Everything from the line containing "[Olympic Bars] (63, 178)" through the line containing "КТ / Компьютерная томография (519, 1544)" should be repeated exactly, and nothing else from the data.

GIVEN ENTRIES Start Marker

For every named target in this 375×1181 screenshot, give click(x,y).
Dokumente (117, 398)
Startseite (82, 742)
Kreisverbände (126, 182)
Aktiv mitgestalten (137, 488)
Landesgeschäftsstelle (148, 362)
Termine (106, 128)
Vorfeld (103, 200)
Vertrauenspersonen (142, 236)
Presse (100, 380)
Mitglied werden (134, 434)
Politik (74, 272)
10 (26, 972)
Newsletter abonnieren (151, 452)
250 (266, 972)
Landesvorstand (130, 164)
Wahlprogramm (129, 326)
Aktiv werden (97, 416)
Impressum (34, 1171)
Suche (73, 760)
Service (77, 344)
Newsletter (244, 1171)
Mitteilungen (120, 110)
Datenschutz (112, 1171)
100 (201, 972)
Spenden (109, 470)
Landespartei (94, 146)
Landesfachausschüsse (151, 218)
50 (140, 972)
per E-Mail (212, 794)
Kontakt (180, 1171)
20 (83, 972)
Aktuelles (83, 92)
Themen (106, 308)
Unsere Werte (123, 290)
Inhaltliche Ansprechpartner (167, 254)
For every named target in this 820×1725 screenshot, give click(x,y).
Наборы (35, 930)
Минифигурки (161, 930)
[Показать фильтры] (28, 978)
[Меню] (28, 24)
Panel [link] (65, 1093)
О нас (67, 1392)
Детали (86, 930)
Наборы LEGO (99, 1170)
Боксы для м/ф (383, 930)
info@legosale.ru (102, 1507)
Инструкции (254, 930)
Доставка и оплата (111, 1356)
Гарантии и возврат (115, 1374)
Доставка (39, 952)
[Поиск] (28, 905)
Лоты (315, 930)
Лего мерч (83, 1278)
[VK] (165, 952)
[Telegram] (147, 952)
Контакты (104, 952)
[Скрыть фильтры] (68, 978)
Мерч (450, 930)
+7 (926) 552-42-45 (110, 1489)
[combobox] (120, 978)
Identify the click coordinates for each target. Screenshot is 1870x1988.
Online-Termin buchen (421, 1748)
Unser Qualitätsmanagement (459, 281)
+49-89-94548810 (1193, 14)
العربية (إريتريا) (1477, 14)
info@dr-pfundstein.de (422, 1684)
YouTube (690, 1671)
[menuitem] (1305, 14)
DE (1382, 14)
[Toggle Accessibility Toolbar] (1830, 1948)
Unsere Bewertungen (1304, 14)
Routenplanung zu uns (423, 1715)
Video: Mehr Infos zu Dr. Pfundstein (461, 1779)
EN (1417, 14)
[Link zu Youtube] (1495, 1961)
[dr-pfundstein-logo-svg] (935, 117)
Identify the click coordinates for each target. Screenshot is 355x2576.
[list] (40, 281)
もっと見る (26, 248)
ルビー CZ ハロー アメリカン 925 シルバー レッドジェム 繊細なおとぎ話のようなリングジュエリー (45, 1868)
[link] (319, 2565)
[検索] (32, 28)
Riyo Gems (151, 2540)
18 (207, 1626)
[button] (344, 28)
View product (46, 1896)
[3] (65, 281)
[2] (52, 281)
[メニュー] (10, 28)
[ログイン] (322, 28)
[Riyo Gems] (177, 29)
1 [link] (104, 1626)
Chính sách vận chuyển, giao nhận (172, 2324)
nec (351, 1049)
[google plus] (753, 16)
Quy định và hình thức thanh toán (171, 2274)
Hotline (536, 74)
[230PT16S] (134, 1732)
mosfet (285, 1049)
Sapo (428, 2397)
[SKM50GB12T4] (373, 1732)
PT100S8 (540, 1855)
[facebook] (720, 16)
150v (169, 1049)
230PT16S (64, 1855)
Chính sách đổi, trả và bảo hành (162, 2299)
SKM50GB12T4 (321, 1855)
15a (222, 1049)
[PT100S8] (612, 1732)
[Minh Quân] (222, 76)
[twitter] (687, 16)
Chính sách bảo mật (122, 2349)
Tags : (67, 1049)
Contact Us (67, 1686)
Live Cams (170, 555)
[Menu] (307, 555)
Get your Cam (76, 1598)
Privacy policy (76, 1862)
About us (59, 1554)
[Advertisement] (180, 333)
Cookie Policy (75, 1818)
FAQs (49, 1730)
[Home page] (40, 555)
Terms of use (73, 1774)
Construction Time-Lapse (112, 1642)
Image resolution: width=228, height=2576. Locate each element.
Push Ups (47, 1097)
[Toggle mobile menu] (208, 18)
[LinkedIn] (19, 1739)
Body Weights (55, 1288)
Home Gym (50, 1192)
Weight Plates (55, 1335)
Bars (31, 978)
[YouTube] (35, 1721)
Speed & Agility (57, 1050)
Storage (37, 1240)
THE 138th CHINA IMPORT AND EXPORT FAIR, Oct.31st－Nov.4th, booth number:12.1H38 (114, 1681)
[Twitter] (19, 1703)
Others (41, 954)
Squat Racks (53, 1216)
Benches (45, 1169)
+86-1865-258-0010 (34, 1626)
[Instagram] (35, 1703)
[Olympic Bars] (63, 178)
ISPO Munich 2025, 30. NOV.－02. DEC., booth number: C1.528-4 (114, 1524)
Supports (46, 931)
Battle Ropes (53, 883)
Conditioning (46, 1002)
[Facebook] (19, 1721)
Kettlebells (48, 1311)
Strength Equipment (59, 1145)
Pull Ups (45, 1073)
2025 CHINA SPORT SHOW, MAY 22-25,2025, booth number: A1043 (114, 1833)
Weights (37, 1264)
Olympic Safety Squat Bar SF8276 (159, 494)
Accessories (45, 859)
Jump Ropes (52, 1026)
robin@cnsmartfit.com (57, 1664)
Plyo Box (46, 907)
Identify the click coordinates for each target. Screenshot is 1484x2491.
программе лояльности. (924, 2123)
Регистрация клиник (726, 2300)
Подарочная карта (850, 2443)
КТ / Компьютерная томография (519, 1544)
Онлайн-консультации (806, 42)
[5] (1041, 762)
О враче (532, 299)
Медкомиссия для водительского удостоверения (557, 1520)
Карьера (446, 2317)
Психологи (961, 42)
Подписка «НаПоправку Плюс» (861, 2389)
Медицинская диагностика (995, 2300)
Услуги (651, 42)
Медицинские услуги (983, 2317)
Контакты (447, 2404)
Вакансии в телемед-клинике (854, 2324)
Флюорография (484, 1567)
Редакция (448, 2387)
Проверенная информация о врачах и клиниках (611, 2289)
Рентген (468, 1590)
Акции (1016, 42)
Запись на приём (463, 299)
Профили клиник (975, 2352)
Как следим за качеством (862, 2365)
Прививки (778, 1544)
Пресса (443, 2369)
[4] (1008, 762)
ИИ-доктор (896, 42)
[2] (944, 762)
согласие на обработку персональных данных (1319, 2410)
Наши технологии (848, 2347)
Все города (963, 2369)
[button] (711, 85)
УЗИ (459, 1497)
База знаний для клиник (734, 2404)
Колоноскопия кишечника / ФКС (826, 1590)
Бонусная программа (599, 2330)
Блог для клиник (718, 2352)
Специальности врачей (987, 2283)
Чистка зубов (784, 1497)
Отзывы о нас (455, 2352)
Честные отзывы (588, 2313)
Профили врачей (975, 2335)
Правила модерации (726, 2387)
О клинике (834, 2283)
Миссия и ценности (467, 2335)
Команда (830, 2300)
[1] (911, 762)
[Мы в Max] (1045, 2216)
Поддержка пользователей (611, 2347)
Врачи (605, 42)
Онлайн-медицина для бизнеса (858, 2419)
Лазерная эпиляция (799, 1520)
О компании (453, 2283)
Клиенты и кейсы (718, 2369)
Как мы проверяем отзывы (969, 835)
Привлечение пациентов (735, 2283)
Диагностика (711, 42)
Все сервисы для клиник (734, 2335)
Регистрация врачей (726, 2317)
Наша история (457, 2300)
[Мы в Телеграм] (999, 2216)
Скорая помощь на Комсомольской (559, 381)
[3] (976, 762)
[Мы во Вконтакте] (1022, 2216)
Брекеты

GIVEN ENTRIES End Marker

■ **RESULT BELOW**:
[Olympic Bars] (63, 178)
ISPO Munich 2025, 30. NOV.－02. DEC., booth number: C1.528-4 (114, 1524)
Supports (46, 931)
Battle Ropes (53, 883)
Conditioning (46, 1002)
[Facebook] (19, 1721)
Kettlebells (48, 1311)
Strength Equipment (59, 1145)
Pull Ups (45, 1073)
2025 CHINA SPORT SHOW, MAY 22-25,2025, booth number: A1043 (114, 1833)
Weights (37, 1264)
Olympic Safety Squat Bar SF8276 (159, 494)
Accessories (45, 859)
Jump Ropes (52, 1026)
robin@cnsmartfit.com (57, 1664)
Plyo Box (46, 907)
Identify the click coordinates for each target. Screenshot is 1484x2491.
программе лояльности. (924, 2123)
Регистрация клиник (726, 2300)
Подарочная карта (850, 2443)
КТ / Компьютерная томография (519, 1544)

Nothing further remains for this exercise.